> _Prompt_
Filter the records below for the word "This". Copy each line that holds it.
----- Supplied information
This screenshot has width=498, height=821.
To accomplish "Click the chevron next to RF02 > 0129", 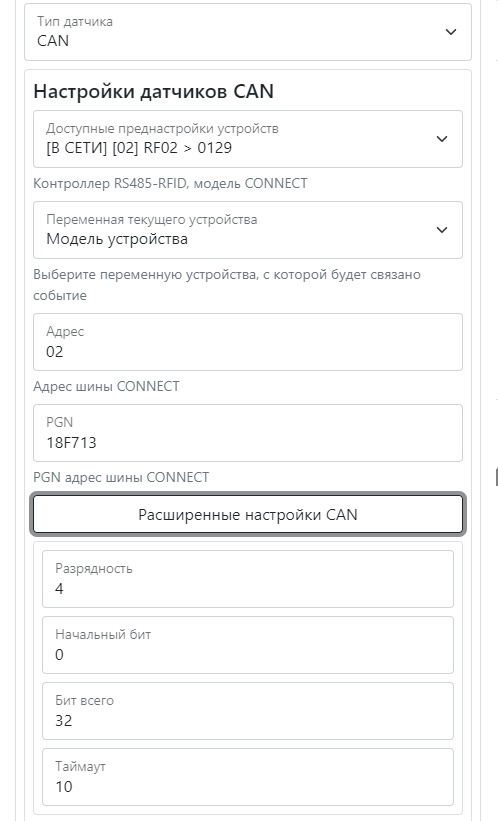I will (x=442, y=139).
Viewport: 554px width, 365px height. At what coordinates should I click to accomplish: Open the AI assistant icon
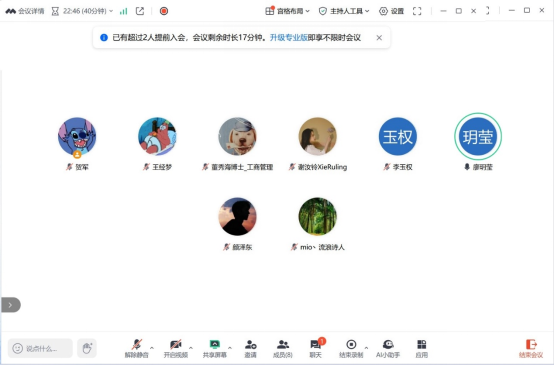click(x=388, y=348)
----------
----- Supplied information
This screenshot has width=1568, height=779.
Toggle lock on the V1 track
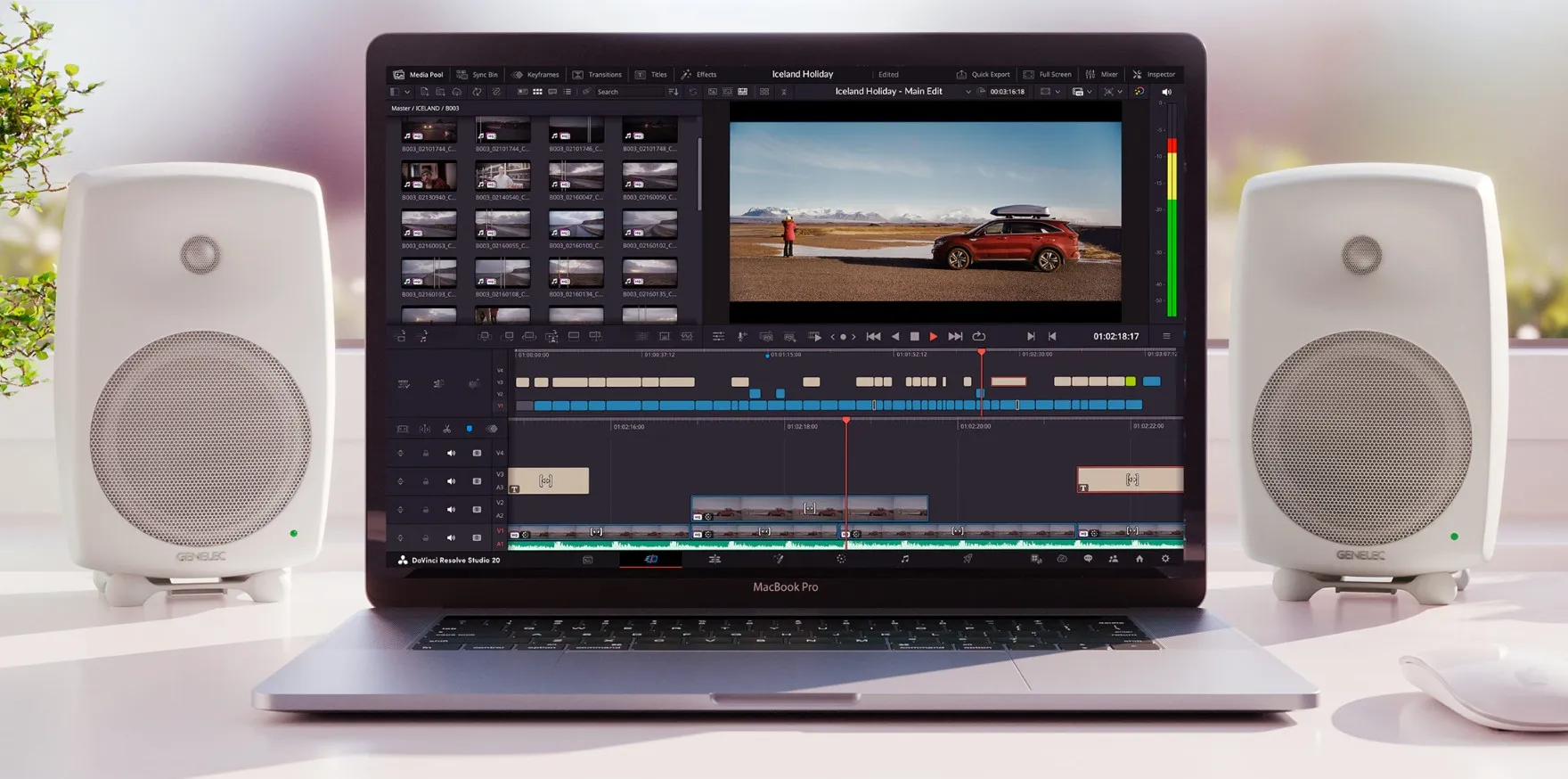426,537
----------
> _Answer section_
This screenshot has width=498, height=821.
This screenshot has width=1568, height=779.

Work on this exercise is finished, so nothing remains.